A Lens Without A Face by Maddisen Alexandra

An extraordinary gifted poet…..  *****


Poetry is the spontaneous overflow of powerful feelings…” In this sense, Maddisen Alexandra is a true poet. In this collection of 101 poems, she invokes emotion and thought in the reader in a way that for this reader was often surprising.

While I read each poem and reacted, it was a unique experience in that she saves the titles to the last pages. Once I saw her titles I had to go back and reread the poems to see her meaning and compare it to mine. The comparison was made easier as the book is set up so that the poems are on the verso side and the recto side is blank leaving room for one’s thoughts (or as she suggests drawings) on each poem

She is a master at repetition. The majority of the poems end with the beginning lines in reverse which has a strong impact on making her point.

This collection is one I will reread many times.

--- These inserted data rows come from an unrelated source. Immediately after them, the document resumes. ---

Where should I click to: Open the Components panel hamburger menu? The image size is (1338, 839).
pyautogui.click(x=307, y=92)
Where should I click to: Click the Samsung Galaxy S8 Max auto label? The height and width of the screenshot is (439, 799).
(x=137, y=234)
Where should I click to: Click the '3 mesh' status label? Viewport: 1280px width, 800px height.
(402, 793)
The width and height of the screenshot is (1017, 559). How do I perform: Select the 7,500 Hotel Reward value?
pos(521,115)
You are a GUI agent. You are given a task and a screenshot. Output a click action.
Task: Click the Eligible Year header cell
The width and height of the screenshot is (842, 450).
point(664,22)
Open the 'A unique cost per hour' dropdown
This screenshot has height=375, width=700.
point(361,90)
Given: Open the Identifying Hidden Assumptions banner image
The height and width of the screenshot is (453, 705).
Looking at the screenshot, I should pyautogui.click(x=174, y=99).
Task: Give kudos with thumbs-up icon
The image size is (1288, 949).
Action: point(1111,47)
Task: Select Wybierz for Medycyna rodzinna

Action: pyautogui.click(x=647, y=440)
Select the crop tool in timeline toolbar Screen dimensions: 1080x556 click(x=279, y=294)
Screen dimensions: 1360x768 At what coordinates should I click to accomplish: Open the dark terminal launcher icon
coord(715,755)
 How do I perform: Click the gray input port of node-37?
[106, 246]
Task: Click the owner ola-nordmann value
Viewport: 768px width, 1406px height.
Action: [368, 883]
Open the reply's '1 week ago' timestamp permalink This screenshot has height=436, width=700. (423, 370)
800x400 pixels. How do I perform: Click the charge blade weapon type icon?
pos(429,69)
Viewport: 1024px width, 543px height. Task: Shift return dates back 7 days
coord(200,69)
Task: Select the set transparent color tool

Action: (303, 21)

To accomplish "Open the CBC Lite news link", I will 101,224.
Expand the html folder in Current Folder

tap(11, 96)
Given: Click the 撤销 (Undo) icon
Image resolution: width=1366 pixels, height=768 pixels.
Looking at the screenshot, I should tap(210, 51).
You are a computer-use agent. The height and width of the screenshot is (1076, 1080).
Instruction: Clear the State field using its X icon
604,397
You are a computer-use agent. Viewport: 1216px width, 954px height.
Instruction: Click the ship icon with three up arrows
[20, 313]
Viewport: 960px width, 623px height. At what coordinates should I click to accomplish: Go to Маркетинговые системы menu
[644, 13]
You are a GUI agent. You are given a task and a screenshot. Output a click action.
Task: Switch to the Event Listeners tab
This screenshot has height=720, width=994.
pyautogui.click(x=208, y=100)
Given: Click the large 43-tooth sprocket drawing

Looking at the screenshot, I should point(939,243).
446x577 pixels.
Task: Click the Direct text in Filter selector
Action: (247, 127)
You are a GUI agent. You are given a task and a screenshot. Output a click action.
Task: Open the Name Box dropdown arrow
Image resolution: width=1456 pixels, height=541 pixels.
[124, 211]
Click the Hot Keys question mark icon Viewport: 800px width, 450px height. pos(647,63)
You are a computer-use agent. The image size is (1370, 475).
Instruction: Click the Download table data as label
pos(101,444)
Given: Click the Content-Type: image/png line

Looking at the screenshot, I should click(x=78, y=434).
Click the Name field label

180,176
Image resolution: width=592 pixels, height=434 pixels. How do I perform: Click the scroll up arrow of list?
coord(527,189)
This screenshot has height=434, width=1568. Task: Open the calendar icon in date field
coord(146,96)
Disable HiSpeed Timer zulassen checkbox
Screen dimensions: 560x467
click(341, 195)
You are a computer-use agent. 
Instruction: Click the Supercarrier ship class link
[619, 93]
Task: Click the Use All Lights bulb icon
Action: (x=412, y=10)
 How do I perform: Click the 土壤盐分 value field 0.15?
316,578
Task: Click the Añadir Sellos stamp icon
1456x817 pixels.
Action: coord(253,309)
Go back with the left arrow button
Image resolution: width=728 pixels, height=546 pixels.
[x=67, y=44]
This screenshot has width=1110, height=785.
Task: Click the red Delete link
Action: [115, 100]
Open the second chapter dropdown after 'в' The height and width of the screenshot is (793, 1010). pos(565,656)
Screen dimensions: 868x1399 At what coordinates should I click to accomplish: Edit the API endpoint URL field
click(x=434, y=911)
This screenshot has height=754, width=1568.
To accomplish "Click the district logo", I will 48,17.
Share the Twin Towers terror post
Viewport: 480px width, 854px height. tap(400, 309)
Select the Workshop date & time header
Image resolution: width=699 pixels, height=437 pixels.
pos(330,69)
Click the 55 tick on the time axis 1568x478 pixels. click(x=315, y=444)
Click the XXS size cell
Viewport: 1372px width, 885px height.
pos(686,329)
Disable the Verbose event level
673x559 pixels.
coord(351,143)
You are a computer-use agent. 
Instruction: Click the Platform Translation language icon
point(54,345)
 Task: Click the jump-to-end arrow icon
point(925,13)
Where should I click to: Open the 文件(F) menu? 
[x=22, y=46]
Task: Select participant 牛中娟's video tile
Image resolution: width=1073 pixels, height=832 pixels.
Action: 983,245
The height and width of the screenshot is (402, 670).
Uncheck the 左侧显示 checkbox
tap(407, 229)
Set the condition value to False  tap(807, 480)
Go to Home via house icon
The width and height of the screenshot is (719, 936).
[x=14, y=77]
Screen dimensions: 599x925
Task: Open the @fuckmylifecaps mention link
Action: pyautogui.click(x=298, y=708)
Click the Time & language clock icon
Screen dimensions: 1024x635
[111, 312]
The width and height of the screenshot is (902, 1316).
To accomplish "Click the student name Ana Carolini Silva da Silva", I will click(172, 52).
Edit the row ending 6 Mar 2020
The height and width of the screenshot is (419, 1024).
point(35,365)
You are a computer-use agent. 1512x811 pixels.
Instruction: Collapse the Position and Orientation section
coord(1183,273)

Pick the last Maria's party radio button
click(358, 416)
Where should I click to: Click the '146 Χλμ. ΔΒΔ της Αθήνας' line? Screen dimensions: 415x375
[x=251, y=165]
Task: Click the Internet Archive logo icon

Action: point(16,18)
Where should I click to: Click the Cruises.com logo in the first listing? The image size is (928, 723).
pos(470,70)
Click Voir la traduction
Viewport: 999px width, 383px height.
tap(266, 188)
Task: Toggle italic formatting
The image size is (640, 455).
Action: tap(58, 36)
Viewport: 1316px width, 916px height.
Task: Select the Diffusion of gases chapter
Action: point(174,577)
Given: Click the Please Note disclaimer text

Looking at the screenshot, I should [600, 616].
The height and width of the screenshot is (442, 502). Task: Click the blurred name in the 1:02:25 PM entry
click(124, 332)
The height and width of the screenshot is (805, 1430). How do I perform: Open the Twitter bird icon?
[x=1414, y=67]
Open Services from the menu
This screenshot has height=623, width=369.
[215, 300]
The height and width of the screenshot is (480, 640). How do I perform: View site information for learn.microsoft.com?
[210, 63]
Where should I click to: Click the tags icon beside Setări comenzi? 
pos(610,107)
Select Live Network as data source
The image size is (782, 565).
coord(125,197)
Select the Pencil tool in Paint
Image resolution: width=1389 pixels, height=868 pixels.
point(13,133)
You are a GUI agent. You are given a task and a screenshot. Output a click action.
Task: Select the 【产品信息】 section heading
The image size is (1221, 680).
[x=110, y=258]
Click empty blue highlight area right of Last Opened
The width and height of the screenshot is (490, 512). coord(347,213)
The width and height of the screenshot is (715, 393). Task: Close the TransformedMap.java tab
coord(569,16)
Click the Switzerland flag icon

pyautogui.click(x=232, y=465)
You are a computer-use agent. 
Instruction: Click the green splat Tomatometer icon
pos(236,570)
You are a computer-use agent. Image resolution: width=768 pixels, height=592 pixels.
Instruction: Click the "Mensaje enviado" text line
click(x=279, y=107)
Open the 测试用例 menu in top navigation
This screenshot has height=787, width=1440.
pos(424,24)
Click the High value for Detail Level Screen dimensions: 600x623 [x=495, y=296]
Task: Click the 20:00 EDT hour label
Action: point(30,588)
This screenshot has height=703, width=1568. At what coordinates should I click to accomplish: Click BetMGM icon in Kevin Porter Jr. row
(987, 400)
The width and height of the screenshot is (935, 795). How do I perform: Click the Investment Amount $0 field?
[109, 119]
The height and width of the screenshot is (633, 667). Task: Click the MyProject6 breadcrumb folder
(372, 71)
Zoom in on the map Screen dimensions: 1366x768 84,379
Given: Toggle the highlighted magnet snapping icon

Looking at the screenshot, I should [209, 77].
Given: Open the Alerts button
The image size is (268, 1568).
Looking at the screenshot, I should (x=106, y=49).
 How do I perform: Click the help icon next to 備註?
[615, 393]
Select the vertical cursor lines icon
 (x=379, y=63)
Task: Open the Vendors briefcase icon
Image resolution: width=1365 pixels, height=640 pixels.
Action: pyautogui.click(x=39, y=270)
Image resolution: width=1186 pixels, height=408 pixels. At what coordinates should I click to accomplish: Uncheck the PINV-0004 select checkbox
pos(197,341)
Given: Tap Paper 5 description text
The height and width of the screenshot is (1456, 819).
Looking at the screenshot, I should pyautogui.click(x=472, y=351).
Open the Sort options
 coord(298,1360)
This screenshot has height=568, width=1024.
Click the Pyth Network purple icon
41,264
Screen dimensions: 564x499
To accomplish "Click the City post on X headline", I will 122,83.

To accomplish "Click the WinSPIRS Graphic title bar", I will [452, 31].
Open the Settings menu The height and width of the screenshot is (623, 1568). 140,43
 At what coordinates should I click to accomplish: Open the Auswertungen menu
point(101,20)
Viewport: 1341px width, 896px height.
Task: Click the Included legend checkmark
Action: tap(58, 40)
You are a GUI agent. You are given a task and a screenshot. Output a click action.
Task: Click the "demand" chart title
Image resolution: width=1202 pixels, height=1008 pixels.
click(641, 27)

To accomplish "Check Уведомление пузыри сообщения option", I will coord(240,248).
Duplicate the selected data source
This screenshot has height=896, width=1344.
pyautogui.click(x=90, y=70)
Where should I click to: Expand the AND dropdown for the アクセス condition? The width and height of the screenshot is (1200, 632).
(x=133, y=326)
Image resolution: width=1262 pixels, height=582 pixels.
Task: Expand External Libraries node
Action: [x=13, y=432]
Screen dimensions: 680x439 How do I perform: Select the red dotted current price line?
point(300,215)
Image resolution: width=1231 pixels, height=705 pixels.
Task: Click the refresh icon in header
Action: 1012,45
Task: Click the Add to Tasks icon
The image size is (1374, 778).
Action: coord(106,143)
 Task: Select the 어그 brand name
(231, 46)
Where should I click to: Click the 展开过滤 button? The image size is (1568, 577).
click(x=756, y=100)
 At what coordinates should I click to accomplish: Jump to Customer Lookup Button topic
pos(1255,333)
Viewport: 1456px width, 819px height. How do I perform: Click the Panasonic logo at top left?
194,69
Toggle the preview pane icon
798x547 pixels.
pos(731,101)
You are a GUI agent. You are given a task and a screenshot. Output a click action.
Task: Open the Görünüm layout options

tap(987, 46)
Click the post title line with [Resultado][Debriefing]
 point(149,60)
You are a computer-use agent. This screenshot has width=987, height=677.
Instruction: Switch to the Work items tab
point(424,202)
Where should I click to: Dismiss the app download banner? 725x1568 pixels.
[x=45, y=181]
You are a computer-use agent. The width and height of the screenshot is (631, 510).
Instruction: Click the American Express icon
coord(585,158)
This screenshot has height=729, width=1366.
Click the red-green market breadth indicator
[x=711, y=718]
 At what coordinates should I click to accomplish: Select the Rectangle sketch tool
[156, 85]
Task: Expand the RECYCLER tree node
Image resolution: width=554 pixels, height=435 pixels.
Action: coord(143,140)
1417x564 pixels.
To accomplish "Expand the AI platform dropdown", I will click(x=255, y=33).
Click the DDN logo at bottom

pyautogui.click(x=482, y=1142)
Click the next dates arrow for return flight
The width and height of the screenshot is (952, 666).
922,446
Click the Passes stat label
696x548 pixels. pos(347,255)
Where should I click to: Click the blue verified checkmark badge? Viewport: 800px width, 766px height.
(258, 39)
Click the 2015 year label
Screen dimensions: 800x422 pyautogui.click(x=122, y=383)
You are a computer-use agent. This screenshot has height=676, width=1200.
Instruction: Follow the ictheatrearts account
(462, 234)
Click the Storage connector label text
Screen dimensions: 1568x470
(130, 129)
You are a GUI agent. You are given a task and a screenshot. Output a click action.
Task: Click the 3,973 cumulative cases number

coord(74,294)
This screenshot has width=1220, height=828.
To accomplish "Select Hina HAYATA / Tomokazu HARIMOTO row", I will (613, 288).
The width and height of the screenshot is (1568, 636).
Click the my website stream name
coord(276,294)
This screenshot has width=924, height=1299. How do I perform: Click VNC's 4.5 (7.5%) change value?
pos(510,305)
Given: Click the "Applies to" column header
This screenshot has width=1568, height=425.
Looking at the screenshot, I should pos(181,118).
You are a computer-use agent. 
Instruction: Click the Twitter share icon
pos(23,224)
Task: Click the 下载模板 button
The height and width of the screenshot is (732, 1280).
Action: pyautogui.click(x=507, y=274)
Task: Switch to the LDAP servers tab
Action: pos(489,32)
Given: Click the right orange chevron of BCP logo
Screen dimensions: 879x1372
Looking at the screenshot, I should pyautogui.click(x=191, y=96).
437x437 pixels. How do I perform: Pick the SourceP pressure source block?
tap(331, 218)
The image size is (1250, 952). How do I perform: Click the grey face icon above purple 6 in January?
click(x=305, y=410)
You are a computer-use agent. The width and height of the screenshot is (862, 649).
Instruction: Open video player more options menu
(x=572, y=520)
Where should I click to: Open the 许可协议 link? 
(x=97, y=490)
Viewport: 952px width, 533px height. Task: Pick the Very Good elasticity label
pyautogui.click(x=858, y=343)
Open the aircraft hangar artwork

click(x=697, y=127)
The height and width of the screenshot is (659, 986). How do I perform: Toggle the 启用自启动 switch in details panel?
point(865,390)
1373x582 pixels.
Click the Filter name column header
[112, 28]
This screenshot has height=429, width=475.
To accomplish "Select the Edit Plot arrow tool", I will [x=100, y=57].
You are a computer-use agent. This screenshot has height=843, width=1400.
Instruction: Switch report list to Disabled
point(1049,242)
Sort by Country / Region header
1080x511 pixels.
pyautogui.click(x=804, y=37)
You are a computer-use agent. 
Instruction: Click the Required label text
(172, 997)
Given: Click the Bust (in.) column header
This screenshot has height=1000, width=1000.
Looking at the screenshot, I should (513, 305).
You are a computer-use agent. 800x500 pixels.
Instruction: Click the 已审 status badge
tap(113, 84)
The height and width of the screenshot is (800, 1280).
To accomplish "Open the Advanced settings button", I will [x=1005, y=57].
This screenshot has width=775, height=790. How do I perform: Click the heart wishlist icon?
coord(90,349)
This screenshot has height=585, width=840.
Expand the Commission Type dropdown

Bits and Pieces by Noa Aliha



An amazing reflection from a young voice…  *****

There are many different types of poetry. Some that express a political thought, or a reflection on nature, or an observation of people or places. Then there is the poet that lays bare their soul, laying out their inner most thoughts and struggles. Noa Aliha is of this last category.
With a refreshing honesty and candor she expresses through her poems the feelings, the search for meaning, and the frustration of her life. While written from a female viewpoint, there is much all of us can learn and relate to in her work. Her words are at times melodic and each piece allows us into just a bit more of her thoughts.
This is a must read for any one who loves poems. This one gets five stars

Book of Mercy by Leonard Cohen



A rework of Psalms….     ***

Sadly, I had not heard of Leonard Cohen until True Detective 2 used his song “Nevermind” as its theme song.  The song intrigued me enough that I bought the album “Popular Problems”.  After reading about Cohen I knew I had to buy some of his writings.

The Book of Mercy is billed as a modernization of Psalms. Cohen’s talent as a poet/writer is evident as he laments about life and its troubles. Written in a prose style, his poetic talent shines through.

While reading each selection, I was constantly reminded of the actual Psalms. This made me think of these as more of a reworking than as new reflections. The tone is somber and while there are 50 selections, they seemed to have one note. I am a wretch but God loves me anyway.

This was a hard book to review as Cohen is an amazing writer but this particular book did not demonstrate his talent very well.

This one, reluctantly, gets only three stars.